Task item A
Can you repeat the part of the Piketty essay that opens with the words containing "What is amazing" and closes with "it would not.", word for word?

+++ Document text

Thomas Piketty: Le Monstre Sacré

Over the last few weeks, much ink has been spilled in an attempt to refute, undermine and marginalize the book “Capital in the 21st Century” by Thomas Piketty, a French economist. In some, unsurprisingly British quarters it has even reached the level of “the lady doth protest too much, methinks.” You cannot convince people of your viewpoint by just silencing the opposition. It’s a safe bet that, had a British economist said the same things or reached similar conclusions, no British institution would have attacked him so publicly. But who knows, perhaps “Le Monde” would have done so with gusto and joie de vivre! It’s clear that the Financial Times is not a proper forum to argue about economic time-series with any seriousness. Although one can find fault with the Mona Lisa, doing so does not take anything away from its value as a work of art. Likewise, adolescent brats unable to date their high school’s bombshell after repeated, desperate attempts will go on ad nauseam to try and convince you that her breasts are too small or that she’s a “bitch.” This is just politics as usual.

Piketty’s time series of income, GDP, tax rates, etc. make a lot of sense and accord with what we all know to be true historically and, more importantly, intuitively. In fact, this is their greatest asset. Had his data shown that the Great Depression was a walk in the park, or that WWII did not really have economic consequences, he would have questioned his own conclusions and would never have published them. By and large, he got his data from other papers and websites, so there’s really no mystery here. Next, he states clearly when he had to approximate data points because raw data were missing. He is more careful, pedantic and sometimes, over the top about data sources than most people who publish papers on economic matters. In matters of empirical evidence, Hercule Poirot had nothing on him.

What is amazing is not that Piketty has somehow shown something everyone with a pulse and an IQ above room temperature already knew intuitively, but rather that it apparently took 577 pages to prove something as self-evident as the fact that inequality in America has been rising fast since the 1980’s. That they are inconvenient is not something wrong with Piketty’s time series. Yet, such inconvenience appears to be the main reason why bloggers as busy as Maytag repairmen and financial reporters manqué on somebody else’s payroll have been screaming about “mistakes” in his data series without being able to say why or how fixing such horrendous errors would actually alter his conclusions to an extent sufficient to invalidate them. As always, the reason is simple: it would not.

++++++

Task item B
Could you express the rows as a JSON list of strings, one per line with blank lines left out, covering only the part that opens with the line containing "Identify the location" and closes with the line containing "(1241, 411).", and leaving the pictures out?

+++ Exercise data

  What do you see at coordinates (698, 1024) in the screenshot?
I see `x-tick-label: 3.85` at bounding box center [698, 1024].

++++++
+++ Exercise data

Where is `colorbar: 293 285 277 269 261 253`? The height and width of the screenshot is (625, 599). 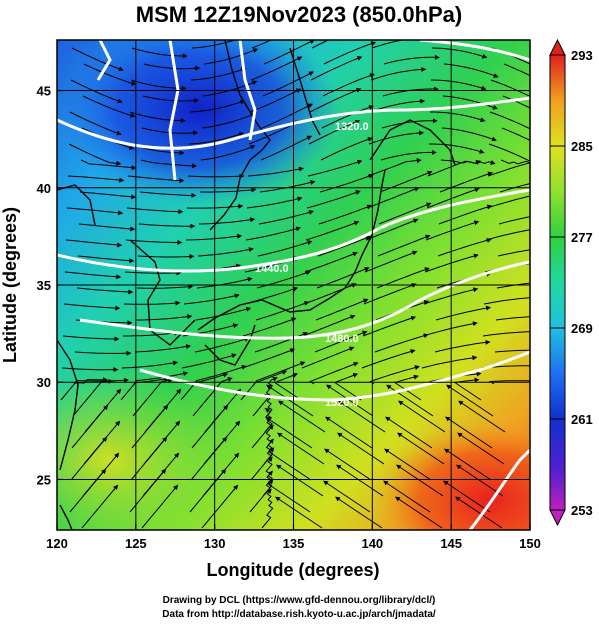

++++++
+++ Exercise data

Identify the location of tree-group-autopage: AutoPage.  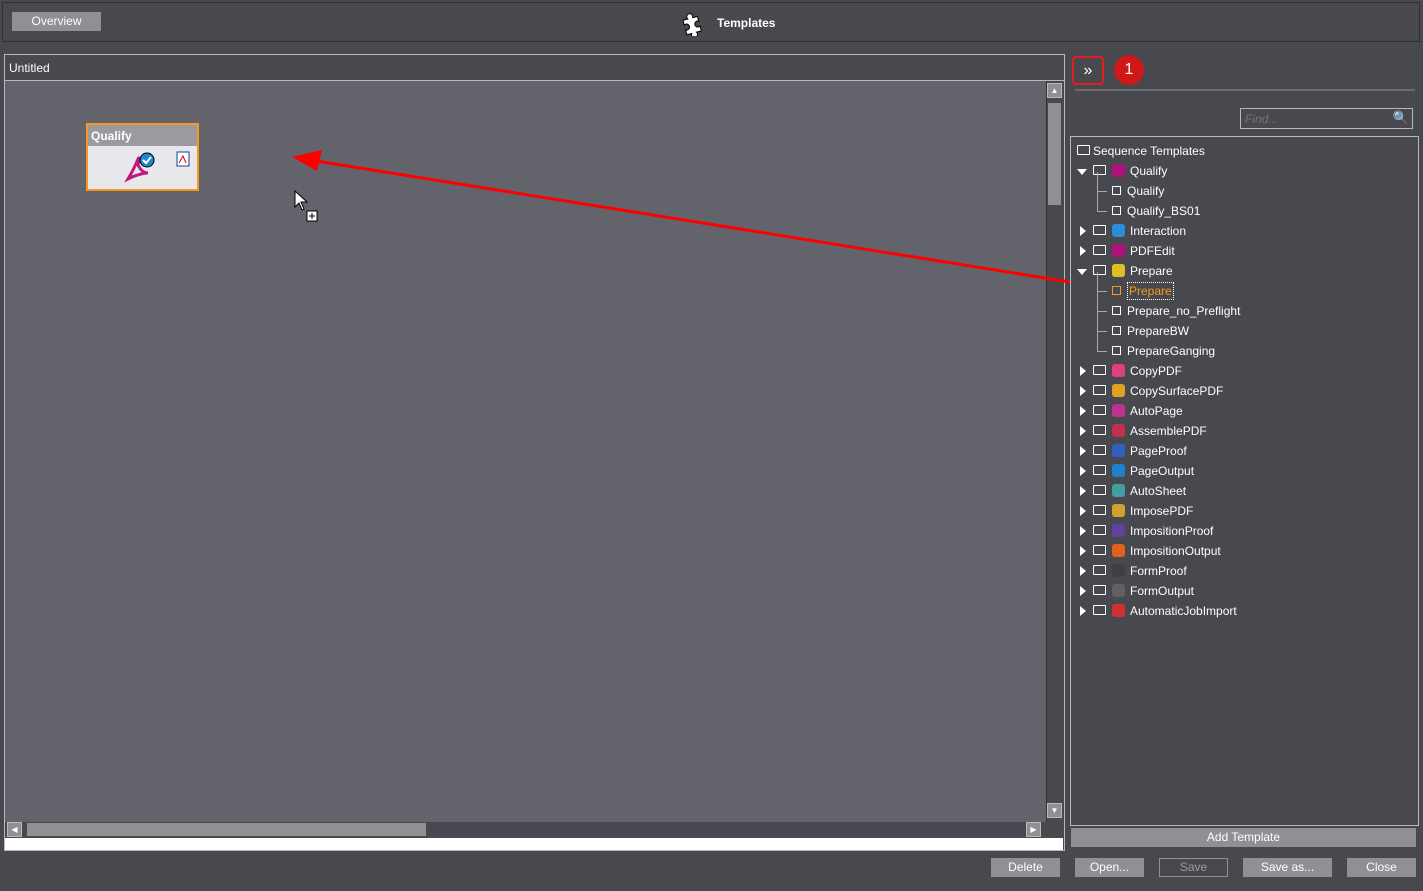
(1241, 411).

++++++

Expected output A
What is amazing is not that Piketty has somehow shown something everyone with a pulse and an IQ above room temperature already knew intuitively, but rather that it apparently took 577 pages to prove something as self-evident as the fact that inequality in America has been rising fast since the 1980’s. That they are inconvenient is not something wrong with Piketty’s time series. Yet, such inconvenience appears to be the main reason why bloggers as busy as Maytag repairmen and financial reporters manqué on somebody else’s payroll have been screaming about “mistakes” in his data series without being able to say why or how fixing such horrendous errors would actually alter his conclusions to an extent sufficient to invalidate them. As always, the reason is simple: it would not.

Expected output B
[
  "Identify the location of tree-group-autopage: AutoPage.  ",
  "(1241, 411)."
]